Dans ses relations avec les patients, le médecin se doit de délivrer une information préopératoire sur les risques que peut générer la pose d’une prothèse[233] et sur les risques de l’opération. Il prend souvent la précaution de leur donner à signer les documents faisant preuve du respect de son obligation. En revanche, il n’a pas l’habitude de délivrer des explications quant au choix de l’implant. Il considère, en effet, notamment pour les endoprothèses, que seul le spécialiste peut se déterminer sur leur utilisation spécifique ; il n’a pas à s’en justifier auprès du patient. Le chirurgien explique ensuite aux patients qu’ils feront l’objet d’un suivi post-opératoire par un angiologue ou un cardiologue et qu’ils auront un régime particulier à respecter. La personne implantée fait l’objet d’un suivi régulier (contrôle du diabète, de l’hypertension …).

Cependant, d’après les juristes, le respect de l’obligation d’information est difficile à apprécier, pour la raison simple qu’elle est bien souvent délivrée aux patients de manière orale.

Chapitre 2 : Les juristes et l’obligation d’information

Selon les magistrats, les médecins ont souvent du mal à prouver qu’ils ont respecté leur obligation d’information (ils ne font pas lire et signer, comme aux États-Unis, un imprimé comprenant une liste exhaustive des risques de l’opération). Certains avocats estiment pour leur part que cette obligation est généralement bien respectée : en différentes matières, quand les risques sont parfaitement identifiés, des attestations-types sont données à signer aux patients. Mais cela n’empêche pas que des médecins soient encore non suffisamment vigilants à cet égard.

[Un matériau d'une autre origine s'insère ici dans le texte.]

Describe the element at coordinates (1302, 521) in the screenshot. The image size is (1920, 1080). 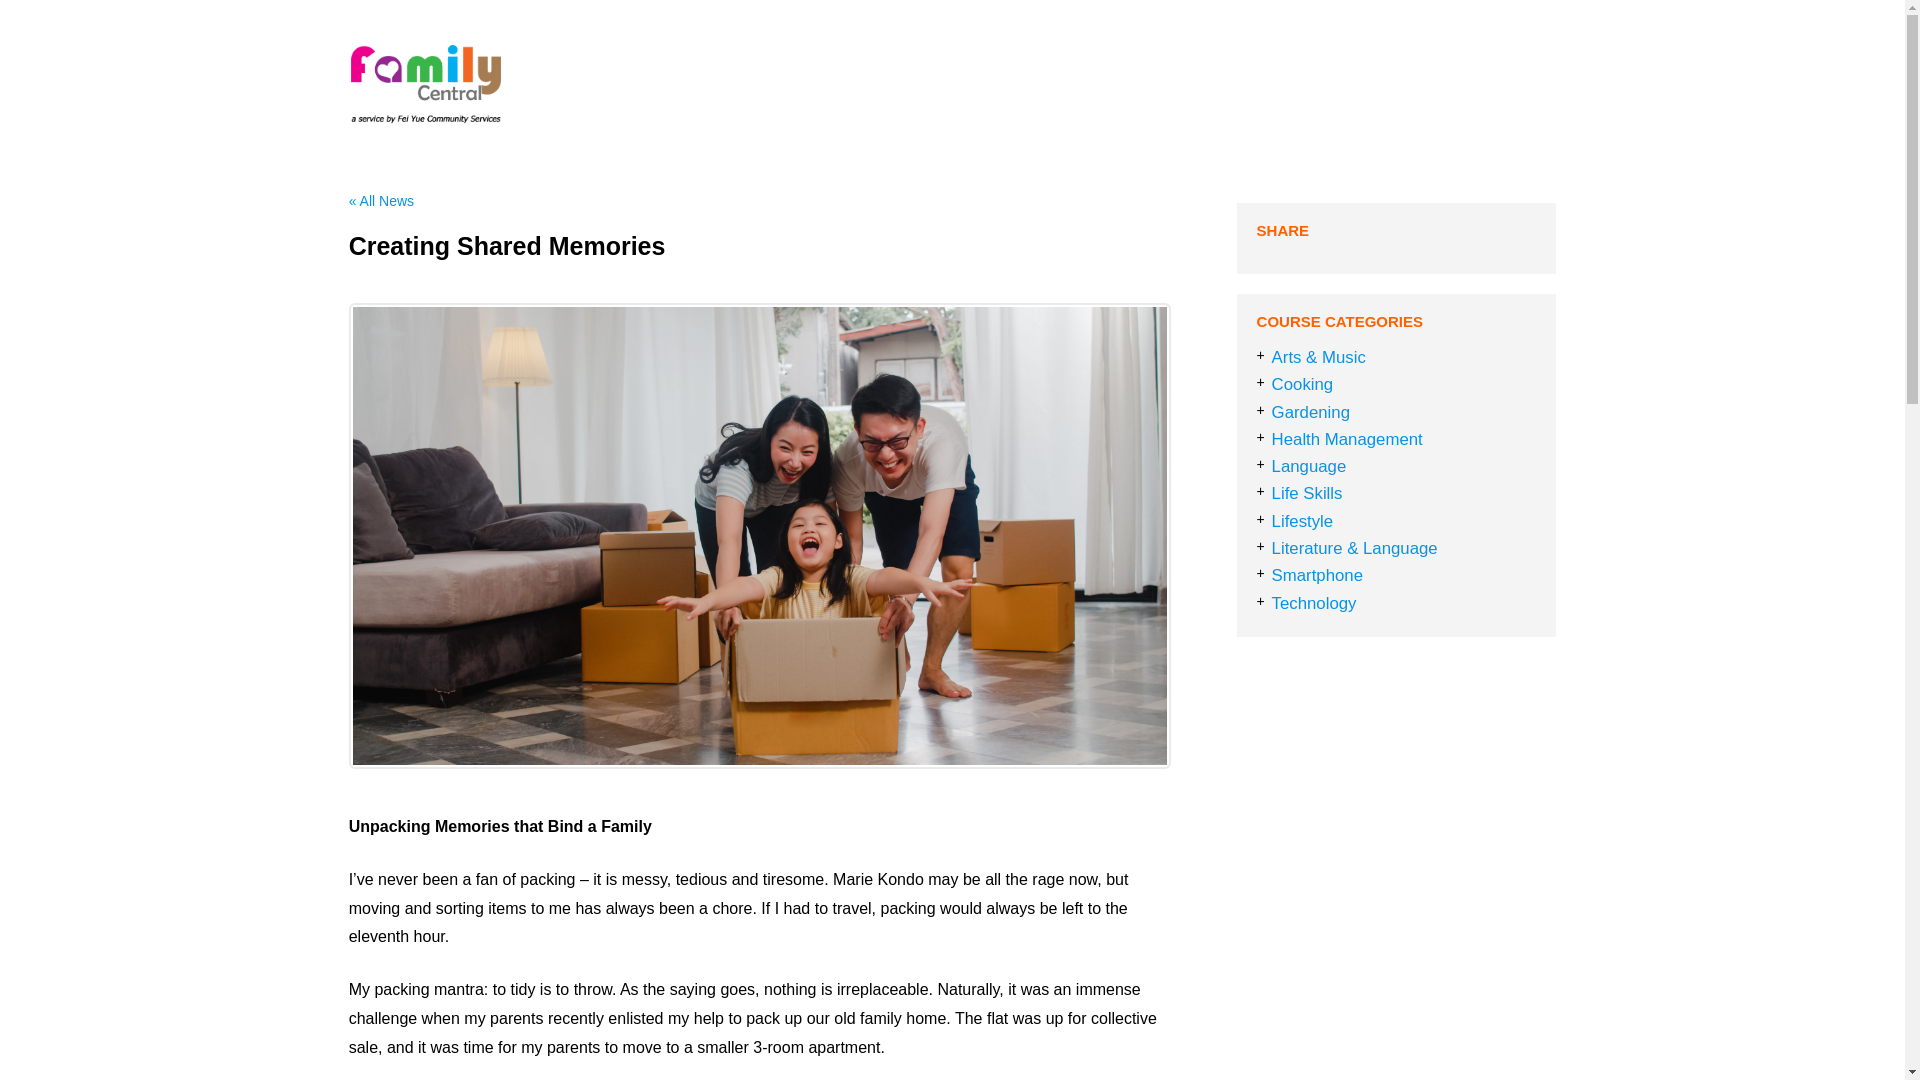
I see `Lifestyle` at that location.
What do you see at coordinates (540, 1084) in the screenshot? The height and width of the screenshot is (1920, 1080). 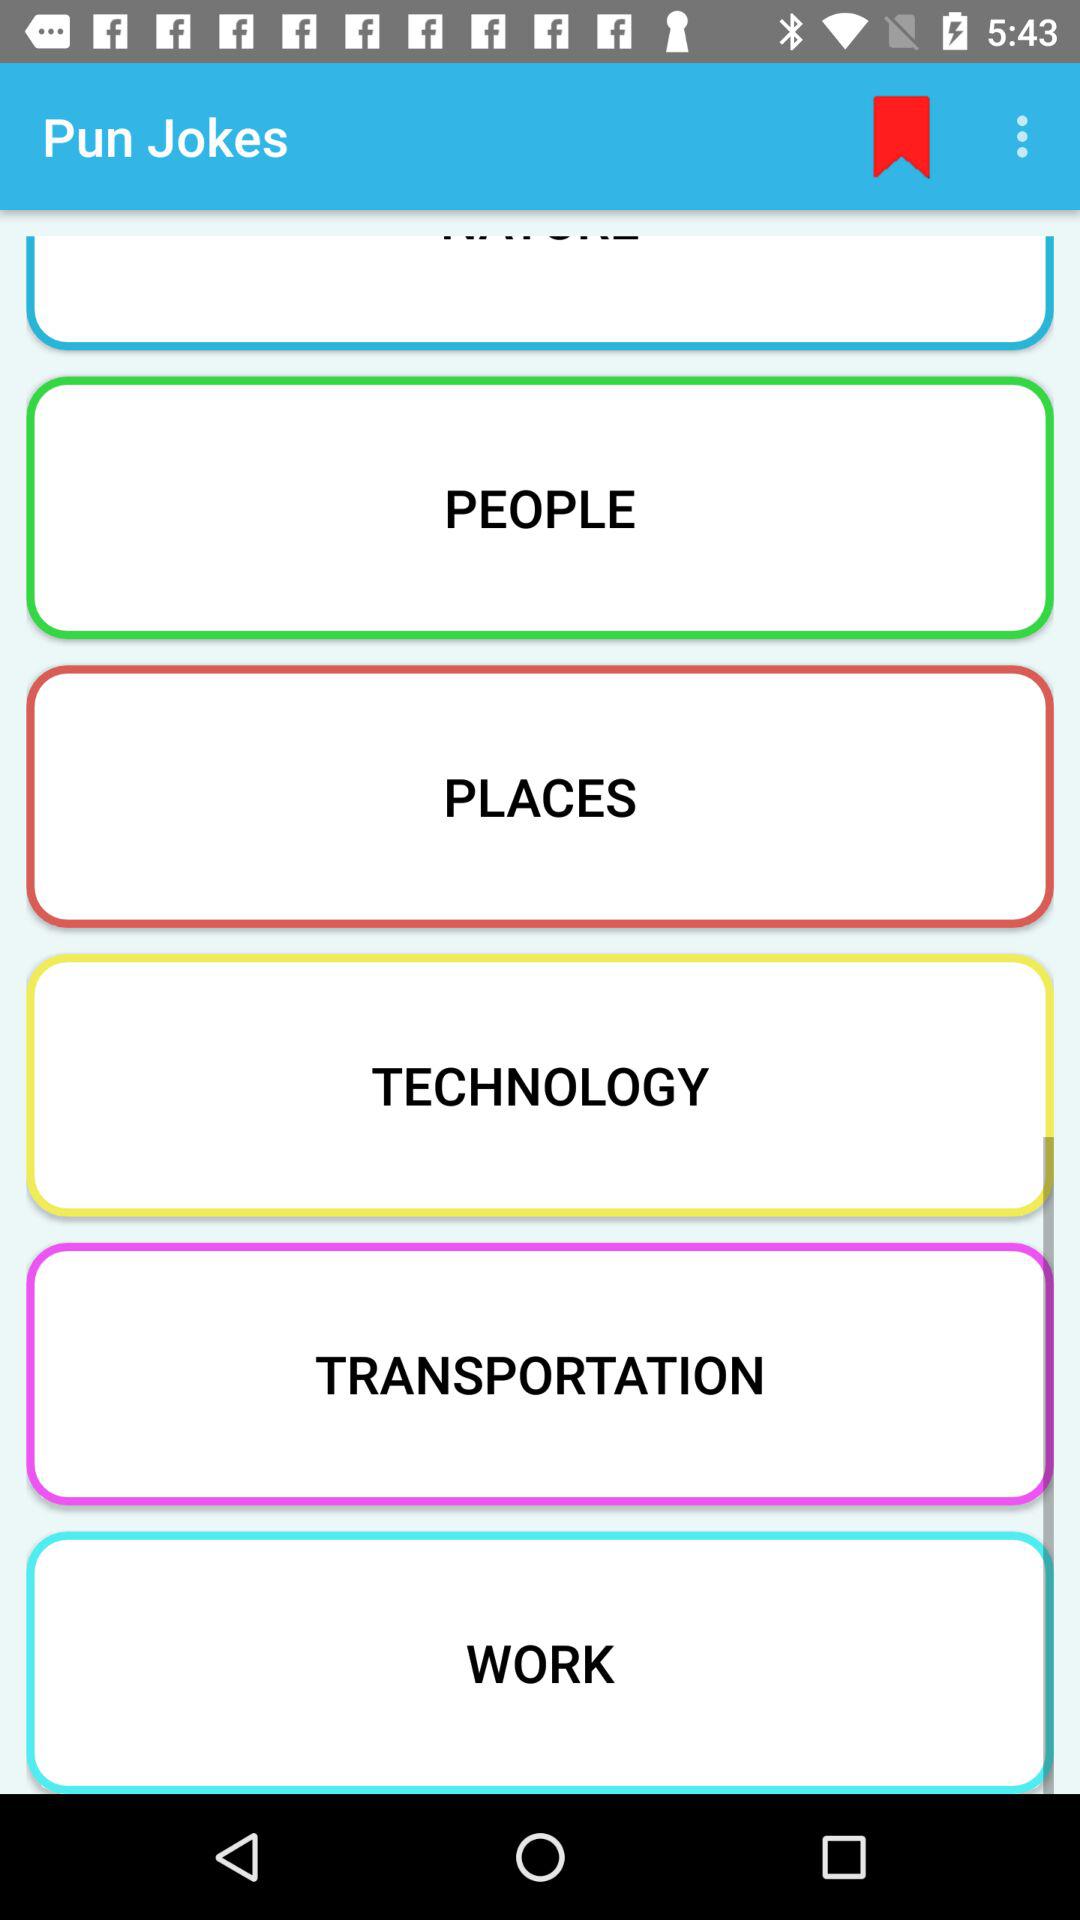 I see `scroll until the technology` at bounding box center [540, 1084].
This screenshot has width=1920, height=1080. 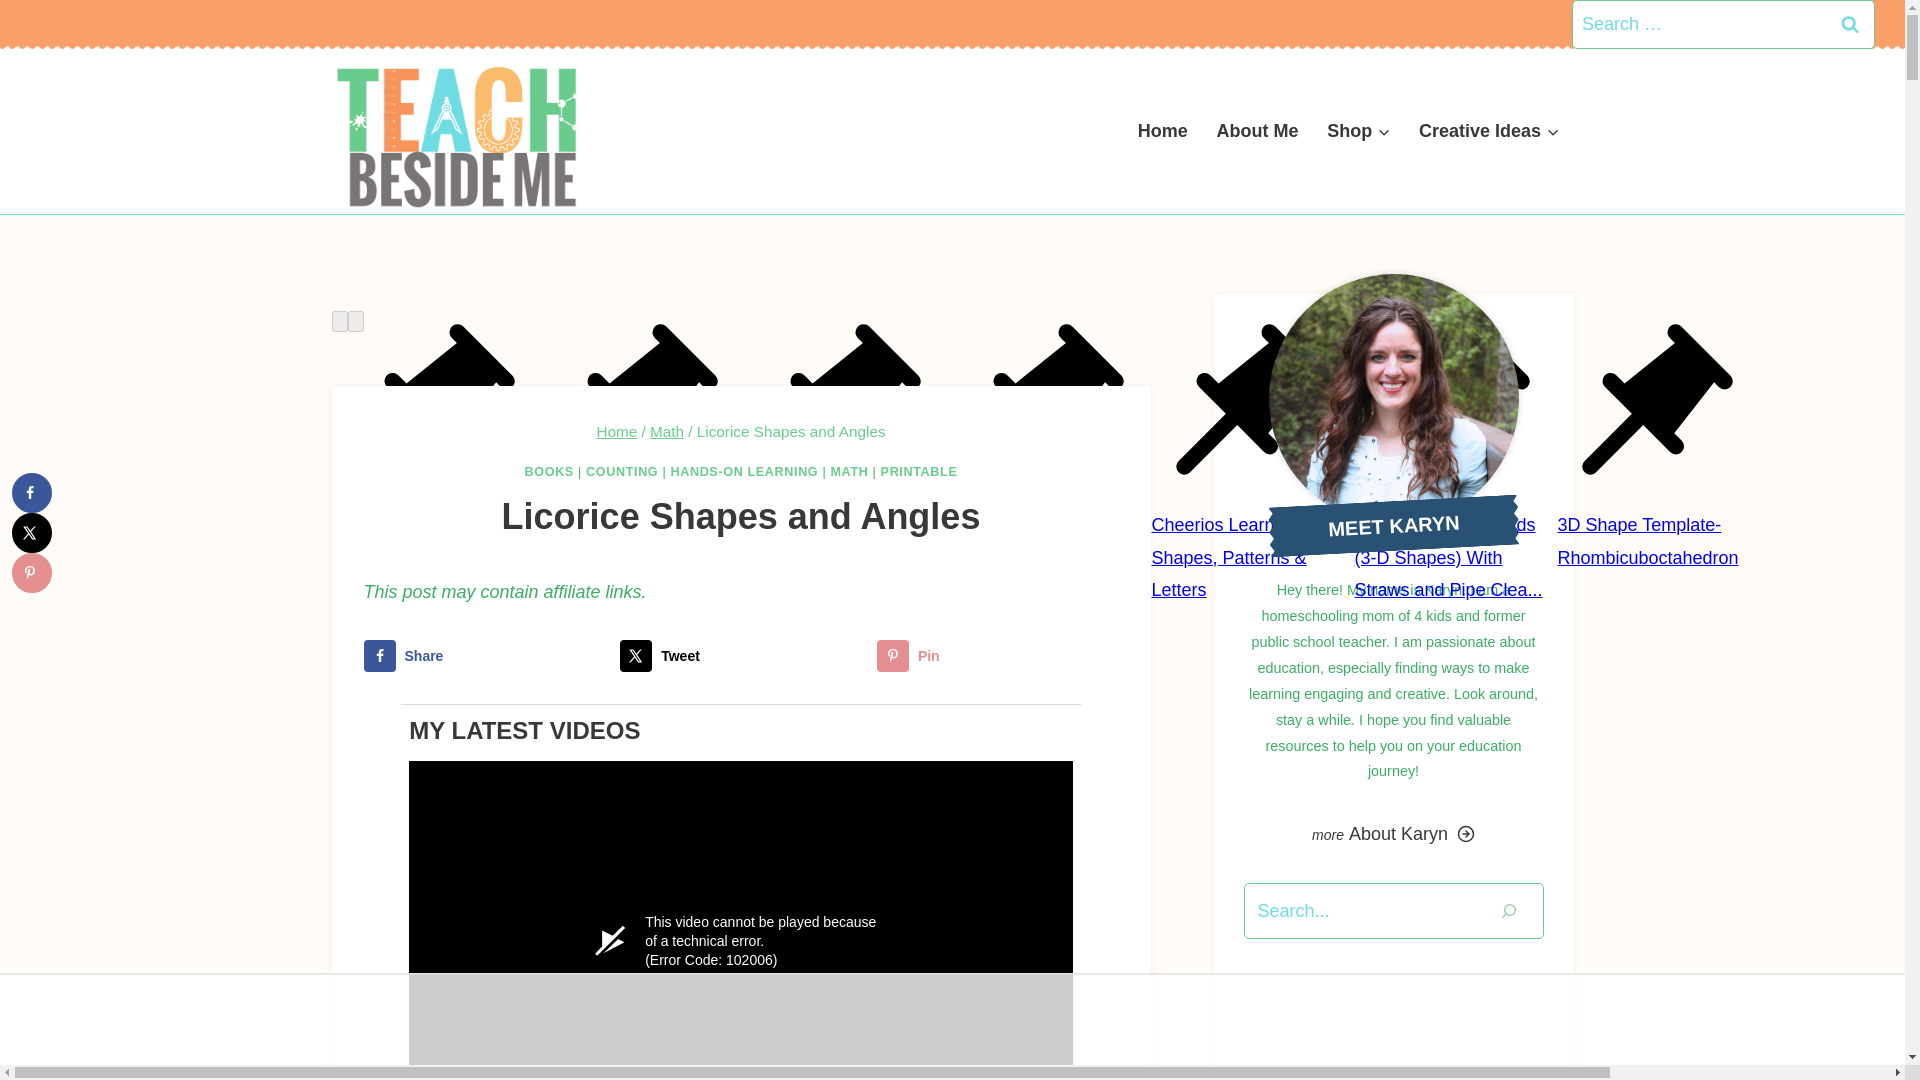 What do you see at coordinates (622, 472) in the screenshot?
I see `COUNTING` at bounding box center [622, 472].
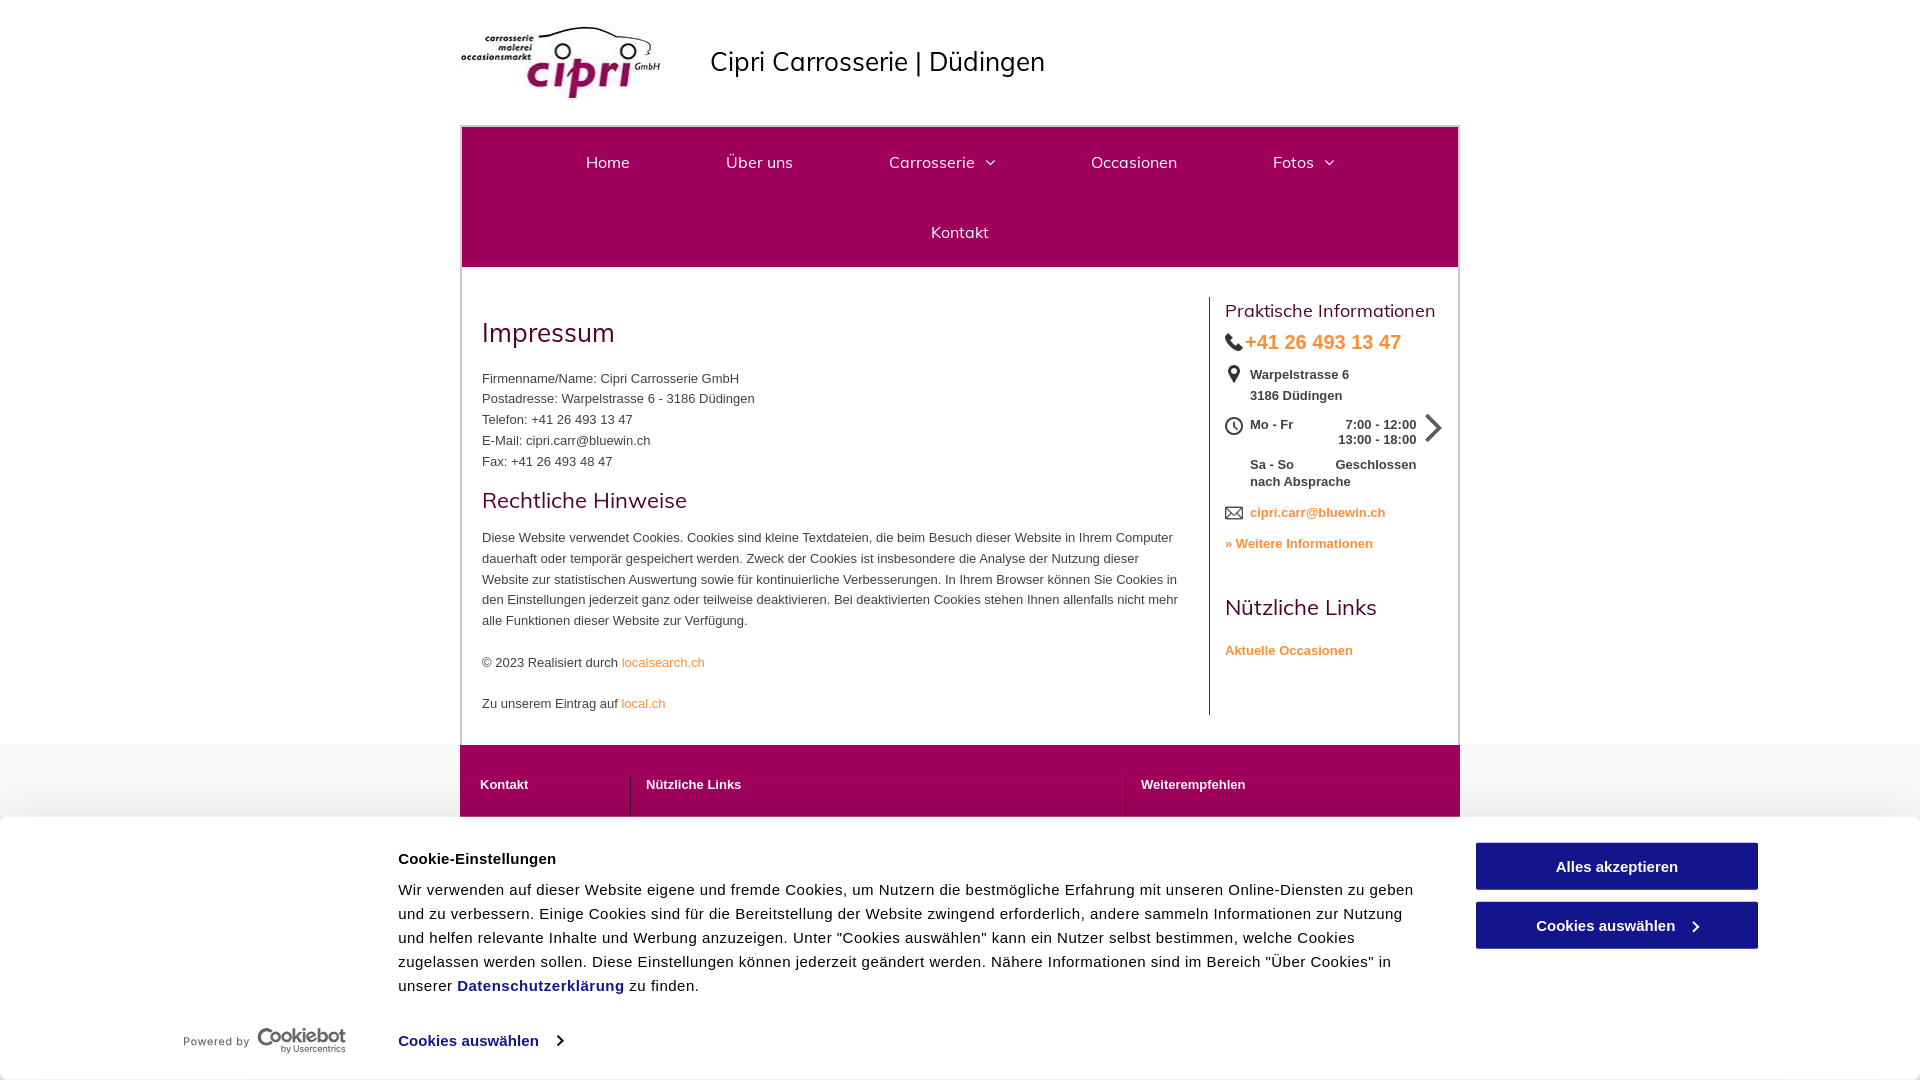  I want to click on Impressum, so click(1406, 938).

Finalement, c’est à l’expert de dire, au vu des différentes présomptions ou des entretiens qu’il a eu avec la victime, si l’information a été communiquée ou non. Le médecin est censé avoir informé son patient des risques connus. En sa qualité de professionnel, il est tenu de connaître les risques qui font partie des données acquises de la science médicale au jour où l’opération a été réalisée. Il est donc obligé de tenir à jour ses connaissances. Si l’expert ne parvient pas à déterminer si le médecin a convenablement transmis l’information à son patient, la question se reporte sur le lien de causalité : le juge se demande si le patient dûment informé des risques aurait accepté ou refusé que soit réalisée l’opération. A ce titre, c’est l’appréciation in abstracto qui prédomine. Le magistrat s’interroge alors sur le caractère indispensable de l’acte médical. Il est connu que même s’il y a 5 % de risque qu’advienne un préjudice du fait de l’opération, le patient va le prendre de toute façon.

Le manquement à l’obligation d’information est ainsi souvent invoqué avec d’autres fondements de responsabilité civile, mais rarement retenu par les juges.